• Dataset excerpts:
--- START ---

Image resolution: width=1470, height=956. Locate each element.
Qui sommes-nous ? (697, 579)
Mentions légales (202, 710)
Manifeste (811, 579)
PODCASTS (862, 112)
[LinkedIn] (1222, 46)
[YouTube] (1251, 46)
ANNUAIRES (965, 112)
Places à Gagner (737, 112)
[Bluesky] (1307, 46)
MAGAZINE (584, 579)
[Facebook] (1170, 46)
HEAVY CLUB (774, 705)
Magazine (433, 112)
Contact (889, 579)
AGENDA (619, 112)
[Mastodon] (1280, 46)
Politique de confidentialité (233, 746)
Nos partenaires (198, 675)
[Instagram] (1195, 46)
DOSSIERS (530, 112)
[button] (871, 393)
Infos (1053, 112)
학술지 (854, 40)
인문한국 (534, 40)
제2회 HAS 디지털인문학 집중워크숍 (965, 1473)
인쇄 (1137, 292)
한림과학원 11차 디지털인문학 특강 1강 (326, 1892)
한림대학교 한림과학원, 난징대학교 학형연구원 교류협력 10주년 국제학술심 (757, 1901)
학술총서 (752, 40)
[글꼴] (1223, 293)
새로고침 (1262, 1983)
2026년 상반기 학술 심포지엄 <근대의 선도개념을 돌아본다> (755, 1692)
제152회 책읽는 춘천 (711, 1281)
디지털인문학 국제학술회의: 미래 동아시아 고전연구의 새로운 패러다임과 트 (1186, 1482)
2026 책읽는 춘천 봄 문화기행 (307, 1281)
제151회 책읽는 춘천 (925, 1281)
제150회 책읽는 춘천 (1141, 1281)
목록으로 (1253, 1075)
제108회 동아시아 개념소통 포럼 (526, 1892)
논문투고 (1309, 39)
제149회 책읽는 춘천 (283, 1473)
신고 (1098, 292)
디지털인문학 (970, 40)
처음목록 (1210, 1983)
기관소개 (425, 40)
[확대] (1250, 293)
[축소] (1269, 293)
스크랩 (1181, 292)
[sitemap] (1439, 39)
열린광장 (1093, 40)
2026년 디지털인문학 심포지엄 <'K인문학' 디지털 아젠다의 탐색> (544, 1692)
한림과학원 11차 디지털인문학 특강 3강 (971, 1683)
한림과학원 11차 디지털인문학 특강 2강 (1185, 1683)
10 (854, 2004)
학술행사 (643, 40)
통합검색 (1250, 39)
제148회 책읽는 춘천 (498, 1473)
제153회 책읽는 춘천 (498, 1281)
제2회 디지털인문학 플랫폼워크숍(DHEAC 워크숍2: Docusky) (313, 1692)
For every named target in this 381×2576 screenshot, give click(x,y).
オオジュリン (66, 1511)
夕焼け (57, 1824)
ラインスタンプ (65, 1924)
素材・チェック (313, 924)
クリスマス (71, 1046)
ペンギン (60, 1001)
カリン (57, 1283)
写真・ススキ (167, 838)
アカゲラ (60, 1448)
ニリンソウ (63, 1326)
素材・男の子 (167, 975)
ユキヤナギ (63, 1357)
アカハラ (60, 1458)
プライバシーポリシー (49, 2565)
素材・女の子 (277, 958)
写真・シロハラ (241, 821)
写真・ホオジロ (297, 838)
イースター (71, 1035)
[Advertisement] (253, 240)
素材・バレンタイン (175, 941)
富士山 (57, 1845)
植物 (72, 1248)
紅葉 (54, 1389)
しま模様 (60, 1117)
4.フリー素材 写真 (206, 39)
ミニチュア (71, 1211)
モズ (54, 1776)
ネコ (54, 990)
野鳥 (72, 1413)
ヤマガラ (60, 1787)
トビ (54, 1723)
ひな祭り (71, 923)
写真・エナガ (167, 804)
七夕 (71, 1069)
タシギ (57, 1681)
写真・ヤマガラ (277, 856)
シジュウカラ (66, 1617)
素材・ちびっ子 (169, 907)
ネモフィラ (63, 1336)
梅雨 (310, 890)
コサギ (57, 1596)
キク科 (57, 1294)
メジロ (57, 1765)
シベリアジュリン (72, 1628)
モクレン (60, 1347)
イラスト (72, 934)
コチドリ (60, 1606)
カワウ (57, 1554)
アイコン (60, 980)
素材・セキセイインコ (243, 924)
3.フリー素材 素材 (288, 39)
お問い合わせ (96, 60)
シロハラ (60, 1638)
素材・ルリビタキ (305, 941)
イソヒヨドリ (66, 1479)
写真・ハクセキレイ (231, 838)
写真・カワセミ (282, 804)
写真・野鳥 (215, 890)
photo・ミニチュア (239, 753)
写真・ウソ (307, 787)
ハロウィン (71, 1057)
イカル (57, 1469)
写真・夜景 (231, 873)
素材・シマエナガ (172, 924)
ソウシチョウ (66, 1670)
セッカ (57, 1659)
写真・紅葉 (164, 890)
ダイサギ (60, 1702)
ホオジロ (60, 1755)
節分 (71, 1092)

--- END ---

• Task statement: An exact transcript of all the records is the expected result.

• Finished exercise:
Image resolution: width=1470, height=956. Locate each element.
Qui sommes-nous ? (697, 579)
Mentions légales (202, 710)
Manifeste (811, 579)
PODCASTS (862, 112)
[LinkedIn] (1222, 46)
[YouTube] (1251, 46)
ANNUAIRES (965, 112)
Places à Gagner (737, 112)
[Bluesky] (1307, 46)
MAGAZINE (584, 579)
[Facebook] (1170, 46)
HEAVY CLUB (774, 705)
Magazine (433, 112)
Contact (889, 579)
AGENDA (619, 112)
[Mastodon] (1280, 46)
Politique de confidentialité (233, 746)
Nos partenaires (198, 675)
[Instagram] (1195, 46)
DOSSIERS (530, 112)
[button] (871, 393)
Infos (1053, 112)
학술지 (854, 40)
인문한국 (534, 40)
제2회 HAS 디지털인문학 집중워크숍 (965, 1473)
인쇄 (1137, 292)
한림과학원 11차 디지털인문학 특강 1강 (326, 1892)
한림대학교 한림과학원, 난징대학교 학형연구원 교류협력 10주년 국제학술심 (757, 1901)
학술총서 (752, 40)
[글꼴] (1223, 293)
새로고침 (1262, 1983)
2026년 상반기 학술 심포지엄 <근대의 선도개념을 돌아본다> (755, 1692)
제152회 책읽는 춘천 (711, 1281)
디지털인문학 국제학술회의: 미래 동아시아 고전연구의 새로운 패러다임과 트 (1186, 1482)
2026 책읽는 춘천 봄 문화기행 (307, 1281)
제151회 책읽는 춘천 (925, 1281)
제150회 책읽는 춘천 (1141, 1281)
목록으로 (1253, 1075)
제108회 동아시아 개념소통 포럼 (526, 1892)
논문투고 (1309, 39)
제149회 책읽는 춘천 (283, 1473)
신고 (1098, 292)
디지털인문학 (970, 40)
처음목록 (1210, 1983)
기관소개 (425, 40)
[확대] (1250, 293)
[축소] (1269, 293)
스크랩 (1181, 292)
[sitemap] (1439, 39)
열린광장 (1093, 40)
2026년 디지털인문학 심포지엄 <'K인문학' 디지털 아젠다의 탐색> (544, 1692)
한림과학원 11차 디지털인문학 특강 3강 (971, 1683)
한림과학원 11차 디지털인문학 특강 2강 (1185, 1683)
10 (854, 2004)
학술행사 (643, 40)
통합검색 (1250, 39)
제148회 책읽는 춘천 (498, 1473)
제153회 책읽는 춘천 (498, 1281)
제2회 디지털인문학 플랫폼워크숍(DHEAC 워크숍2: Docusky) (313, 1692)
For every named target in this 381×2576 screenshot, give click(x,y).
オオジュリン (66, 1511)
夕焼け (57, 1824)
ラインスタンプ (65, 1924)
素材・チェック (313, 924)
クリスマス (71, 1046)
ペンギン (60, 1001)
カリン (57, 1283)
写真・ススキ (167, 838)
アカゲラ (60, 1448)
ニリンソウ (63, 1326)
素材・男の子 (167, 975)
ユキヤナギ (63, 1357)
アカハラ (60, 1458)
プライバシーポリシー (49, 2565)
素材・女の子 (277, 958)
写真・シロハラ (241, 821)
写真・ホオジロ (297, 838)
イースター (71, 1035)
[Advertisement] (253, 240)
素材・バレンタイン (175, 941)
富士山 (57, 1845)
植物 (72, 1248)
紅葉 (54, 1389)
しま模様 (60, 1117)
4.フリー素材 写真 (206, 39)
ミニチュア (71, 1211)
モズ (54, 1776)
ネコ (54, 990)
野鳥 (72, 1413)
ヤマガラ (60, 1787)
トビ (54, 1723)
ひな祭り (71, 923)
写真・エナガ (167, 804)
七夕 (71, 1069)
タシギ (57, 1681)
写真・ヤマガラ (277, 856)
シジュウカラ (66, 1617)
素材・ちびっ子 (169, 907)
ネモフィラ (63, 1336)
梅雨 (310, 890)
コサギ (57, 1596)
キク科 (57, 1294)
メジロ (57, 1765)
シベリアジュリン (72, 1628)
モクレン (60, 1347)
イラスト (72, 934)
コチドリ (60, 1606)
カワウ (57, 1554)
アイコン (60, 980)
素材・セキセイインコ (243, 924)
3.フリー素材 素材 (288, 39)
お問い合わせ (96, 60)
シロハラ (60, 1638)
素材・ルリビタキ (305, 941)
イソヒヨドリ (66, 1479)
写真・ハクセキレイ (231, 838)
写真・カワセミ (282, 804)
写真・野鳥 (215, 890)
photo・ミニチュア (239, 753)
写真・ウソ (307, 787)
ハロウィン (71, 1057)
イカル (57, 1469)
写真・夜景 (231, 873)
素材・シマエナガ (172, 924)
ソウシチョウ (66, 1670)
セッカ (57, 1659)
写真・紅葉 (164, 890)
ダイサギ (60, 1702)
ホオジロ (60, 1755)
節分 (71, 1092)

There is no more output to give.